- What the exercise asks: All the data should come back exactly as it was given.

- Saved data entries:
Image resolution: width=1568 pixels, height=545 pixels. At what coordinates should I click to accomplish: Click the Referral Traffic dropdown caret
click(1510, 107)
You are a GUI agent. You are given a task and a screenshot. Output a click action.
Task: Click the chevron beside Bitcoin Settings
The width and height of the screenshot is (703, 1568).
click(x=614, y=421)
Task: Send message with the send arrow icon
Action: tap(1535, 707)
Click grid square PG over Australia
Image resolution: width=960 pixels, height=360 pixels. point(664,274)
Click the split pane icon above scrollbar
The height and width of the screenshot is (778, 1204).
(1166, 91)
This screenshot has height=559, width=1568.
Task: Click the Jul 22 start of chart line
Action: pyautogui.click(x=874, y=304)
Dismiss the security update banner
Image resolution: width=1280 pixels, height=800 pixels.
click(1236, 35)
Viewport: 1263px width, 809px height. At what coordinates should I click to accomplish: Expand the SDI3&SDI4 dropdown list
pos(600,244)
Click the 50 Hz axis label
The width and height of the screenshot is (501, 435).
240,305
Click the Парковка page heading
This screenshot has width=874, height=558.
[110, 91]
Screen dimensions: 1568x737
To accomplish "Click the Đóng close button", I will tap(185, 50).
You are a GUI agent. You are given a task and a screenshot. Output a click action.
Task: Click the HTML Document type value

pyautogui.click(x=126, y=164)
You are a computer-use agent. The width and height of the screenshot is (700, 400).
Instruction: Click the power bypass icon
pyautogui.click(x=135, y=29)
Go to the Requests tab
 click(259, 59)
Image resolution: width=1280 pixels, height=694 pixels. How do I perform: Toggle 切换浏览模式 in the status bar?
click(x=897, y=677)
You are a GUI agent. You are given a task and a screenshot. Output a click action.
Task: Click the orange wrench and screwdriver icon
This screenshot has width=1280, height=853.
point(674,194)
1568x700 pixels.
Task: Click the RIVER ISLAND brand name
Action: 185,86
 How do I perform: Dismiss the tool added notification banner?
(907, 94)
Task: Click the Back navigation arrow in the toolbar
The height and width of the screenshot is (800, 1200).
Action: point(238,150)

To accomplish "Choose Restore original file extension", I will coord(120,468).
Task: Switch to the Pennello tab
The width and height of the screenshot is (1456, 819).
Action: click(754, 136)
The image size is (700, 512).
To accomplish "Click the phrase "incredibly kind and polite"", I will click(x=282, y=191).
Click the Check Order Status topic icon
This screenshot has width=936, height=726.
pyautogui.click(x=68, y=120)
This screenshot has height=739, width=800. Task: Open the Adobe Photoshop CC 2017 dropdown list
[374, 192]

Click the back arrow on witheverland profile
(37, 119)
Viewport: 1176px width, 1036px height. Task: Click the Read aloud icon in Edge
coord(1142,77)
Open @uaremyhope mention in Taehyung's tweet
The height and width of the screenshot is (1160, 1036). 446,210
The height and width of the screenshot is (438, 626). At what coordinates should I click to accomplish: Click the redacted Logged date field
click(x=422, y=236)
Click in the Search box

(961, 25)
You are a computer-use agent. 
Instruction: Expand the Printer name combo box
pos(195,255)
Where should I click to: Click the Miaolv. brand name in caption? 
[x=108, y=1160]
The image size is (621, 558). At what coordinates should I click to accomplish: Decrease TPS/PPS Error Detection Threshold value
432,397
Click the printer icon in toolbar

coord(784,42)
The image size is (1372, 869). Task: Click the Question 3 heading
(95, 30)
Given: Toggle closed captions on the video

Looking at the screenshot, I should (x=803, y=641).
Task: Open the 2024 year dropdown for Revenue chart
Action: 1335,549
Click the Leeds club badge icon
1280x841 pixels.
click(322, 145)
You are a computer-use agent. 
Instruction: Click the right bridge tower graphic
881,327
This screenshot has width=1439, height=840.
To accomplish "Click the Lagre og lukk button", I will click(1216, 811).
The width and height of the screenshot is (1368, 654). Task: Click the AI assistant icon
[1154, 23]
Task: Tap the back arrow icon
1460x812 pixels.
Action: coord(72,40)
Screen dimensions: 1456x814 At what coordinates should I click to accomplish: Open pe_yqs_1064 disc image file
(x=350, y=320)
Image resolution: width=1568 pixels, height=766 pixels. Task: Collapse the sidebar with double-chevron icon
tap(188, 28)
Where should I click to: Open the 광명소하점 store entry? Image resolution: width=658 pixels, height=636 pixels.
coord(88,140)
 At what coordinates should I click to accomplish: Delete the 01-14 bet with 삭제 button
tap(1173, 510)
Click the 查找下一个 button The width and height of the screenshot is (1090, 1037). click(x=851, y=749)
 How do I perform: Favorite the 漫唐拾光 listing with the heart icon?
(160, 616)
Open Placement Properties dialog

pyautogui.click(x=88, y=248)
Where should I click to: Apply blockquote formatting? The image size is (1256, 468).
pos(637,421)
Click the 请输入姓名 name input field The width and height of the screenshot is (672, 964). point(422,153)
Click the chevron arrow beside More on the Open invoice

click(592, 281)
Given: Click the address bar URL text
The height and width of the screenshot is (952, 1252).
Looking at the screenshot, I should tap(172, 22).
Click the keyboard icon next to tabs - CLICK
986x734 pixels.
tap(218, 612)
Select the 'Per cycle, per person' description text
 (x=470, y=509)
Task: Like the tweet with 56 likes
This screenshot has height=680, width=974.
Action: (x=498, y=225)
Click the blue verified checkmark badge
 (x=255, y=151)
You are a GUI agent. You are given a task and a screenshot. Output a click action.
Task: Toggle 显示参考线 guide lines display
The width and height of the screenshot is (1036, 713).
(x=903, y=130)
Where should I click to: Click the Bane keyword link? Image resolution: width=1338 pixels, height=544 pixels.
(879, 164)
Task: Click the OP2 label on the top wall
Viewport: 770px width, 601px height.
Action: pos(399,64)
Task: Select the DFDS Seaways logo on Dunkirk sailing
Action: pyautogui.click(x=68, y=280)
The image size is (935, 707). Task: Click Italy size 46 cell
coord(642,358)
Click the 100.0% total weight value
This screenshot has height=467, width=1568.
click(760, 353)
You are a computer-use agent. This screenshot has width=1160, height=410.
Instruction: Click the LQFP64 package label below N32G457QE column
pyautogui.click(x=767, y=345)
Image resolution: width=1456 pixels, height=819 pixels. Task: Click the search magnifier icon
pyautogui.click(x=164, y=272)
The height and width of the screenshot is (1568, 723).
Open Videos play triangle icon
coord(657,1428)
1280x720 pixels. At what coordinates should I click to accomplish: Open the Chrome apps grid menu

- Response to this exercise:
Image resolution: width=1568 pixels, height=545 pixels. At what coordinates should I click to accomplish: Click the Referral Traffic dropdown caret
click(1510, 107)
You are a GUI agent. You are given a task and a screenshot. Output a click action.
Task: Click the chevron beside Bitcoin Settings
The width and height of the screenshot is (703, 1568).
click(x=614, y=421)
Task: Send message with the send arrow icon
Action: tap(1535, 707)
Click grid square PG over Australia
Image resolution: width=960 pixels, height=360 pixels. point(664,274)
Click the split pane icon above scrollbar
The height and width of the screenshot is (778, 1204).
(1166, 91)
This screenshot has height=559, width=1568.
Task: Click the Jul 22 start of chart line
Action: pyautogui.click(x=874, y=304)
Dismiss the security update banner
Image resolution: width=1280 pixels, height=800 pixels.
click(1236, 35)
Viewport: 1263px width, 809px height. At what coordinates should I click to accomplish: Expand the SDI3&SDI4 dropdown list
pos(600,244)
Click the 50 Hz axis label
The width and height of the screenshot is (501, 435).
240,305
Click the Парковка page heading
This screenshot has width=874, height=558.
[110, 91]
Screen dimensions: 1568x737
To accomplish "Click the Đóng close button", I will tap(185, 50).
You are a GUI agent. You are given a task and a screenshot. Output a click action.
Task: Click the HTML Document type value

pyautogui.click(x=126, y=164)
You are a computer-use agent. The width and height of the screenshot is (700, 400).
Instruction: Click the power bypass icon
pyautogui.click(x=135, y=29)
Go to the Requests tab
 click(259, 59)
Image resolution: width=1280 pixels, height=694 pixels. How do I perform: Toggle 切换浏览模式 in the status bar?
click(x=897, y=677)
You are a GUI agent. You are given a task and a screenshot. Output a click action.
Task: Click the orange wrench and screwdriver icon
This screenshot has width=1280, height=853.
point(674,194)
1568x700 pixels.
Task: Click the RIVER ISLAND brand name
Action: 185,86
 How do I perform: Dismiss the tool added notification banner?
(907, 94)
Task: Click the Back navigation arrow in the toolbar
The height and width of the screenshot is (800, 1200).
Action: point(238,150)

To accomplish "Choose Restore original file extension", I will coord(120,468).
Task: Switch to the Pennello tab
The width and height of the screenshot is (1456, 819).
Action: click(754, 136)
The image size is (700, 512).
To accomplish "Click the phrase "incredibly kind and polite"", I will click(x=282, y=191).
Click the Check Order Status topic icon
This screenshot has width=936, height=726.
pyautogui.click(x=68, y=120)
This screenshot has height=739, width=800. Task: Open the Adobe Photoshop CC 2017 dropdown list
[374, 192]

Click the back arrow on witheverland profile
(37, 119)
Viewport: 1176px width, 1036px height. Task: Click the Read aloud icon in Edge
coord(1142,77)
Open @uaremyhope mention in Taehyung's tweet
The height and width of the screenshot is (1160, 1036). 446,210
The height and width of the screenshot is (438, 626). At what coordinates should I click to accomplish: Click the redacted Logged date field
click(x=422, y=236)
Click in the Search box

(961, 25)
You are a computer-use agent. 
Instruction: Expand the Printer name combo box
pos(195,255)
Where should I click to: Click the Miaolv. brand name in caption? 
[x=108, y=1160]
The image size is (621, 558). At what coordinates should I click to accomplish: Decrease TPS/PPS Error Detection Threshold value
432,397
Click the printer icon in toolbar

coord(784,42)
The image size is (1372, 869). Task: Click the Question 3 heading
(95, 30)
Given: Toggle closed captions on the video

Looking at the screenshot, I should (x=803, y=641).
Task: Open the 2024 year dropdown for Revenue chart
Action: 1335,549
Click the Leeds club badge icon
1280x841 pixels.
click(322, 145)
You are a computer-use agent. 
Instruction: Click the right bridge tower graphic
881,327
This screenshot has width=1439, height=840.
To accomplish "Click the Lagre og lukk button", I will click(1216, 811).
The width and height of the screenshot is (1368, 654). Task: Click the AI assistant icon
[1154, 23]
Task: Tap the back arrow icon
1460x812 pixels.
Action: coord(72,40)
Screen dimensions: 1456x814 At what coordinates should I click to accomplish: Open pe_yqs_1064 disc image file
(x=350, y=320)
Image resolution: width=1568 pixels, height=766 pixels. Task: Collapse the sidebar with double-chevron icon
tap(188, 28)
Where should I click to: Open the 광명소하점 store entry? Image resolution: width=658 pixels, height=636 pixels.
coord(88,140)
 At what coordinates should I click to accomplish: Delete the 01-14 bet with 삭제 button
tap(1173, 510)
Click the 查找下一个 button The width and height of the screenshot is (1090, 1037). click(x=851, y=749)
 How do I perform: Favorite the 漫唐拾光 listing with the heart icon?
(160, 616)
Open Placement Properties dialog

pyautogui.click(x=88, y=248)
Where should I click to: Apply blockquote formatting? The image size is (1256, 468).
pos(637,421)
Click the 请输入姓名 name input field The width and height of the screenshot is (672, 964). point(422,153)
Click the chevron arrow beside More on the Open invoice

click(592, 281)
Given: Click the address bar URL text
The height and width of the screenshot is (952, 1252).
Looking at the screenshot, I should tap(172, 22).
Click the keyboard icon next to tabs - CLICK
986x734 pixels.
tap(218, 612)
Select the 'Per cycle, per person' description text
 (x=470, y=509)
Task: Like the tweet with 56 likes
This screenshot has height=680, width=974.
Action: (x=498, y=225)
Click the blue verified checkmark badge
 (x=255, y=151)
You are a GUI agent. You are given a task and a screenshot. Output a click action.
Task: Toggle 显示参考线 guide lines display
The width and height of the screenshot is (1036, 713).
(x=903, y=130)
Where should I click to: Click the Bane keyword link? Image resolution: width=1338 pixels, height=544 pixels.
(879, 164)
Task: Click the OP2 label on the top wall
Viewport: 770px width, 601px height.
Action: pos(399,64)
Task: Select the DFDS Seaways logo on Dunkirk sailing
Action: pyautogui.click(x=68, y=280)
The image size is (935, 707). Task: Click Italy size 46 cell
coord(642,358)
Click the 100.0% total weight value
This screenshot has height=467, width=1568.
click(760, 353)
You are a computer-use agent. This screenshot has width=1160, height=410.
Instruction: Click the LQFP64 package label below N32G457QE column
pyautogui.click(x=767, y=345)
Image resolution: width=1456 pixels, height=819 pixels. Task: Click the search magnifier icon
pyautogui.click(x=164, y=272)
The height and width of the screenshot is (1568, 723).
Open Videos play triangle icon
coord(657,1428)
1280x720 pixels. At what coordinates should I click to accomplish: Open the Chrome apps grid menu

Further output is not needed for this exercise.